→ Text passage:
_ _ _ _ _

Security Council composition
- Permanent members: China; France; Russia; United Kingdom; United States;
- Non-permanent members: Bangladesh; Colombia; Ireland; Jamaica; Mali; Mauritius; Norway; Singapore; Tunisia; Ukraine;

= United Nations Security Council Resolution 1362 =

United Nations Security Council resolution 1362, adopted unanimously on 11 July 2001, after recalling previous resolutions on Croatia, including resolutions 779 (1992), 981 (1995), 1088 (1996), 1147 (1998), 1183 (1998), 1222 (1999), 1252 (1999), 1285 (2000), 1307 (2000) and 1357 (2001), the Council authorised the United Nations Mission of Observers in Prevlaka (UNMOP) to continue monitoring the demilitarisation in the Prevlaka peninsula area of Croatia for six months until 15 January 2002.

_ _ _ _ _

→ Extracted records:

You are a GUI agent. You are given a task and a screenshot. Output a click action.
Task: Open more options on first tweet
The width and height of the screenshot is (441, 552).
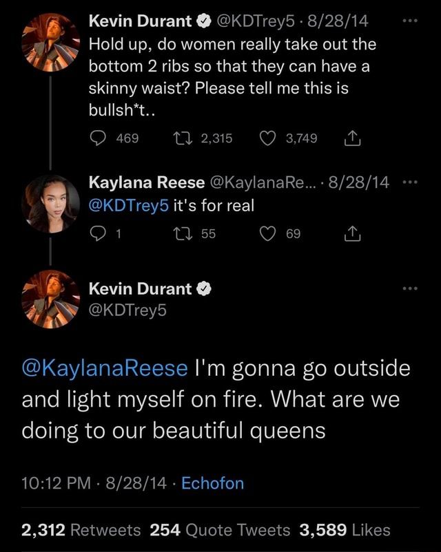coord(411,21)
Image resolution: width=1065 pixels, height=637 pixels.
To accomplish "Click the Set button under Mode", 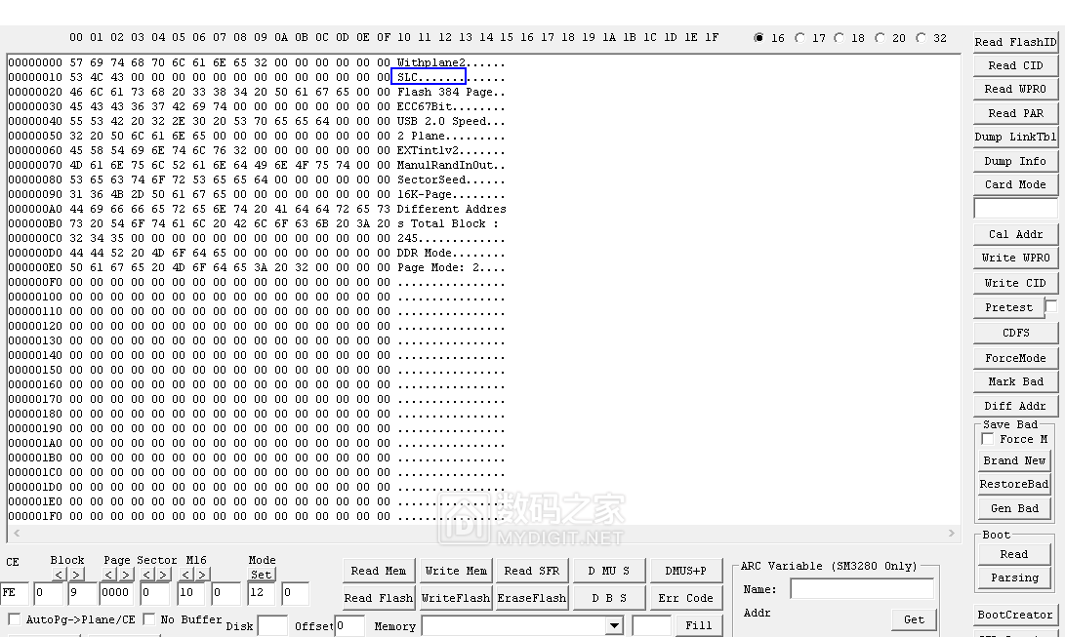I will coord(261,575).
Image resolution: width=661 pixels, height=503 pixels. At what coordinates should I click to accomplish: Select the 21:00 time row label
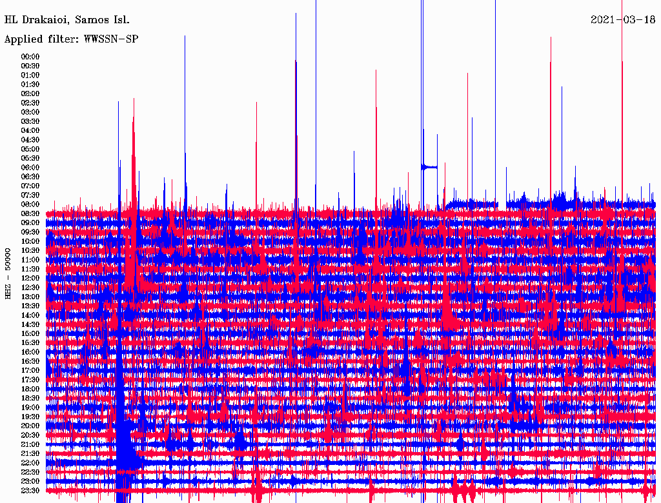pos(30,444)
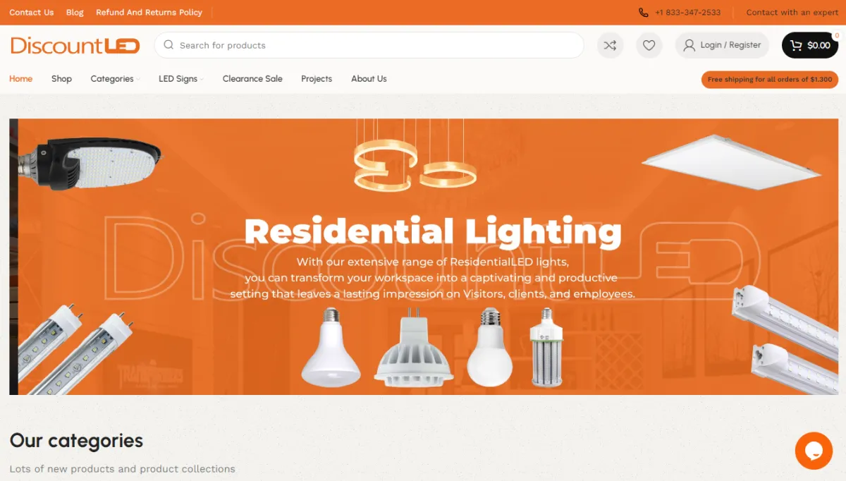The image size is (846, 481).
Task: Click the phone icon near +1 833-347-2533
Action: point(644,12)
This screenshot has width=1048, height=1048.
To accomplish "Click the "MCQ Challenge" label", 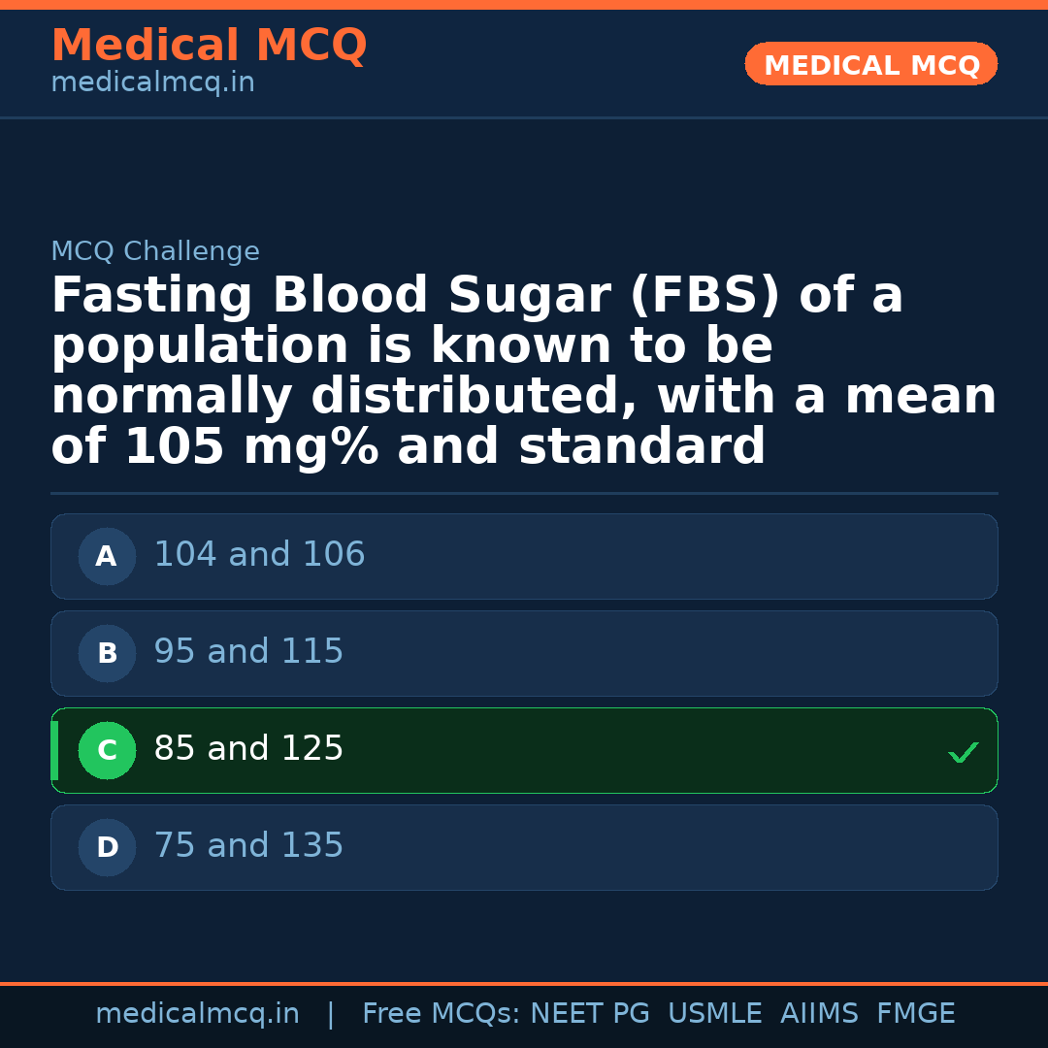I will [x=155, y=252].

_ _ _ _ _

→ Work order:
Carry the passage on UN Security Council Resolution 1362 forward from its last sentence.

→ Exercise result:
The Security Council welcomed the generally calm and stable situation on the Prevlaka peninsula but remained concerned at violations of the demilitarisation regime and limitations on the freedom of movement of United Nations observers. It welcomed the opening of the crossing points between Croatia and Montenegro facilitating civilian and commercial traffic without security incidents that represented a significant confidence-building measure between the two countries. There was still concern at the lack of progress towards a settlement of the disputed Prevlaka peninsula issue and a demining programme. The resolution noted that the presence of UNMOP contributed greatly to maintaining conditions conducive to a settlement of the dispute.

Both Croatia and the Federal Republic of Yugoslavia (Serbia and Montenegro) were urged to fully implement an agreement on the normalisation of their relations, cease violations of the demilitarisation regime, reduce tension and to ensure freedom of movement to United Nations observers. The Council welcomed the resumption of discussions between the two parties. Both countries were called upon to implement confidence-building measures from Resolution 1252 and to report on the progress of their bilateral negotiations at least twice a month.

Finally, the Stabilisation Force, authorised in Resolution 1088 and extended by Resolution 1357, was required to co-operate with UNMOP.

==See also==
- Breakup of Yugoslavia
- Croatian War of Independence
- List of United Nations Security Council Resolutions 1301 to 1400 (2000–2002)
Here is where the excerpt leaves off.